My power flurries through the air into the ground
My soul is spiraling in frozen fractals all around
And one thought crystallizes like an icy blast
I’m never going back,
The past is in the past
Here she breaks from her history. She says that she won’t go back, even though there is a whole city filled with people whose queen has abandoned and hurt them. They need her to end the eternal winter. They need governance, too. However, she will not go back, or so she claims, because the past is in the past. The future, on the other hand, is in the future, and she should devote herself to it and to making the future better than the past or the present.
Let it go, let it go
And I’ll rise like the break of dawn
Let it go, let it go
That perfect girl is gone
The imagery of empowerment can be found here. Somehow, her break from the past, her throwing off of responsibility, and her refusal to live by anything other than by what she feels are seen as empowering. When we look at the lives of people who live this sort of lifestyle, they do not find empowerment but pain.
Here I stand
In the light of day
Let the storm rage on,
The cold never bothered me anyway
With that, the song ends. She is no longer concealing her true identity. She is in the light of day, and with these she changes her story. Elsa said it best: the past is in the past. Whatever’s happened to you, whatever choices you’ve made, whatever hurt you’ve felt before today, make a decision to let it all go right now. No amount of worrying will change the past, but it will rob you of your chance for happiness in the present.

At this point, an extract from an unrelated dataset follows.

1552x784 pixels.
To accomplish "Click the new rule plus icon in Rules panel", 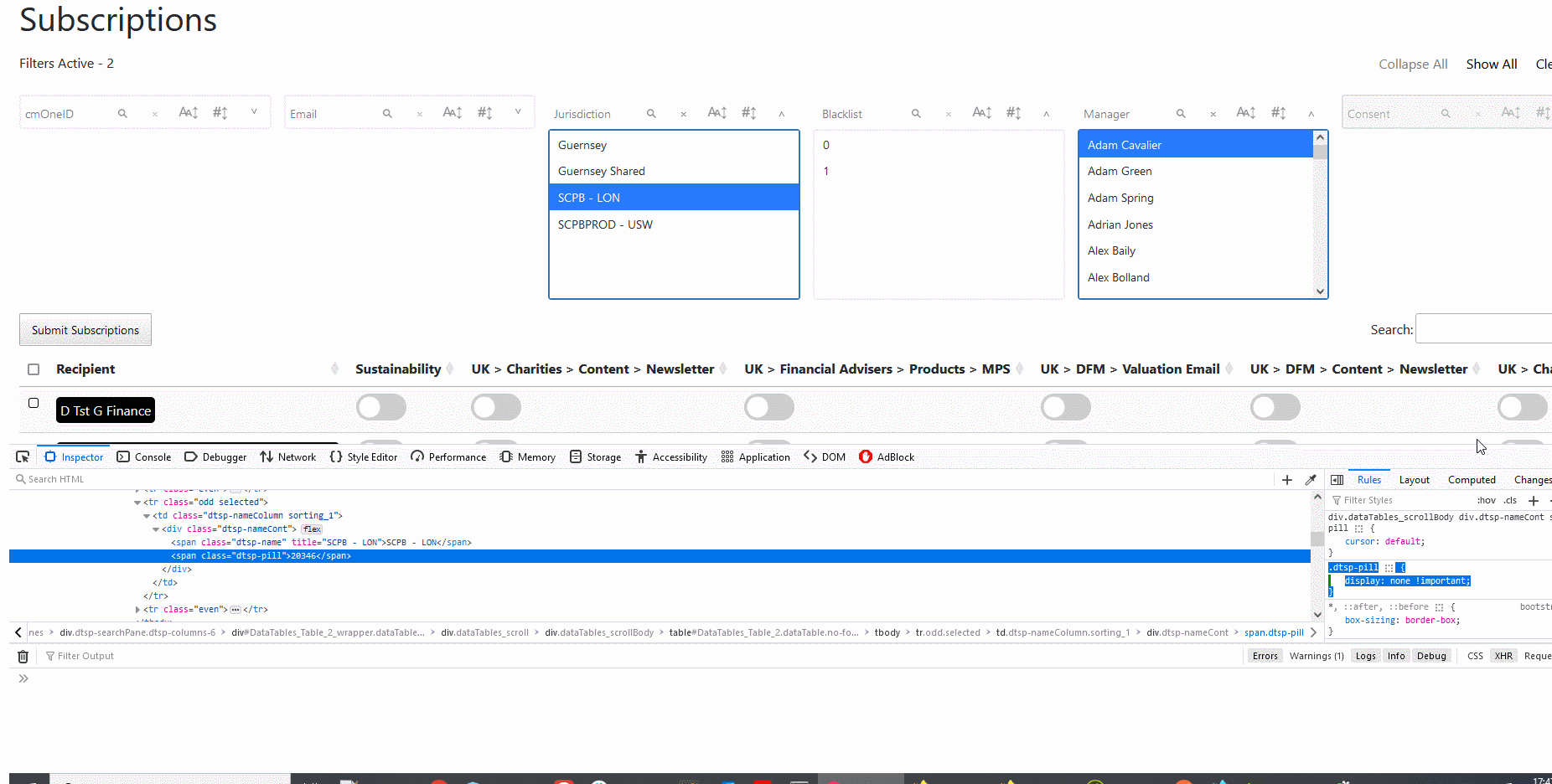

People are sometimes scared of what they don’t know, and because of that, being different can make you feel like you don’t belong. Any time you’re tempted to think that way, just look at Elsa: the magic she was determined to conceal was beautiful and powerful all along. What makes you different is often the same thing that makes you unstoppably powerful, unique, and amazing.

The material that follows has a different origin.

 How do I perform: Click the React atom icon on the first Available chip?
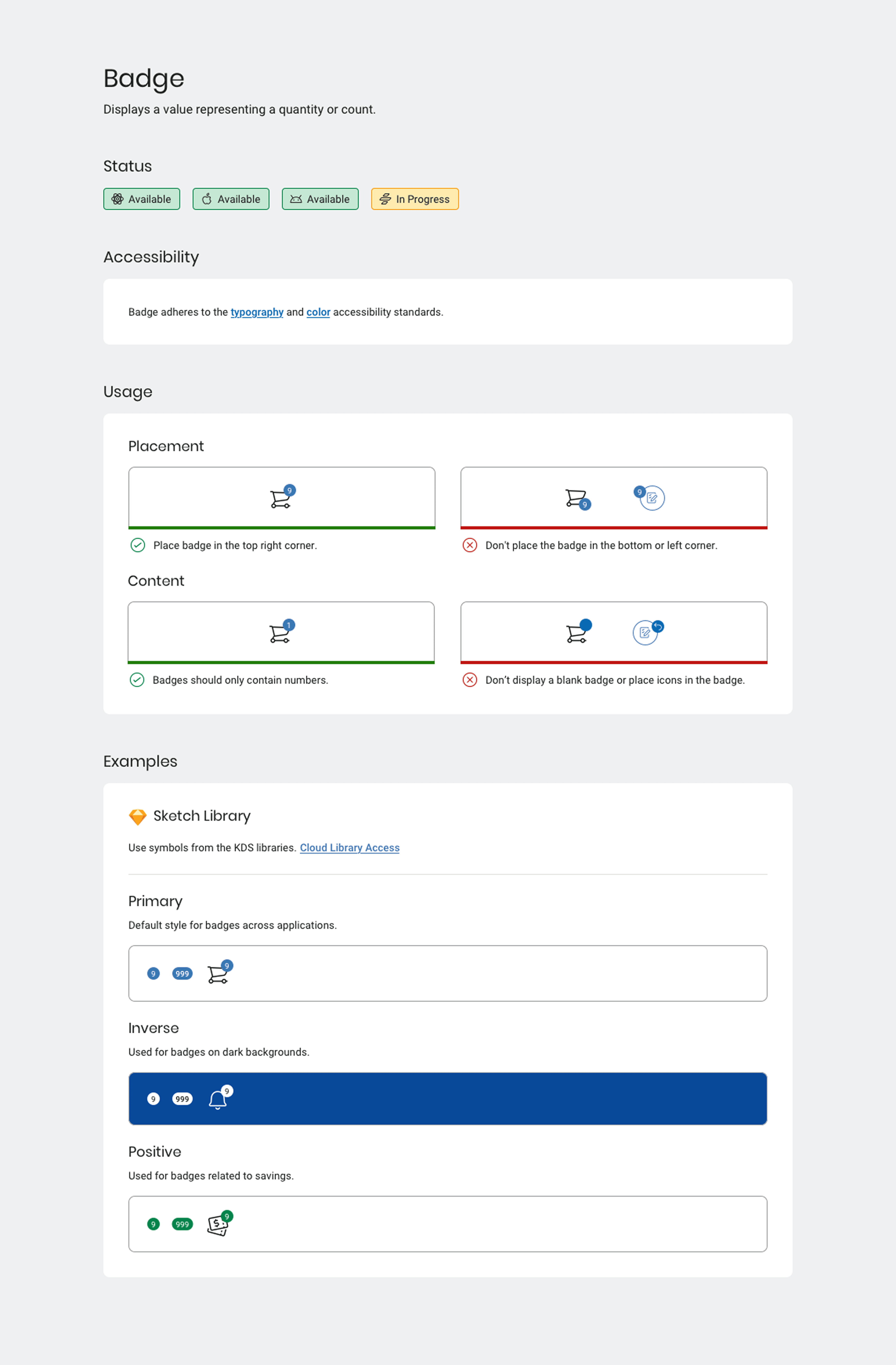pos(118,199)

As I was listening to the history of this epic story, I felt the God whisper to my heart : “If you don’t like your story, change your song.” Well, that got my attention.
That is why we sing. That is why we write. That is why we re-write. That is why we speak out words that bring life.
We can rewrite our destiny! Call forth the truth that was among us all along, but was hidden because of everyone elses story of our lives.
Maybe if we want to change our story, we need to change what we are singing.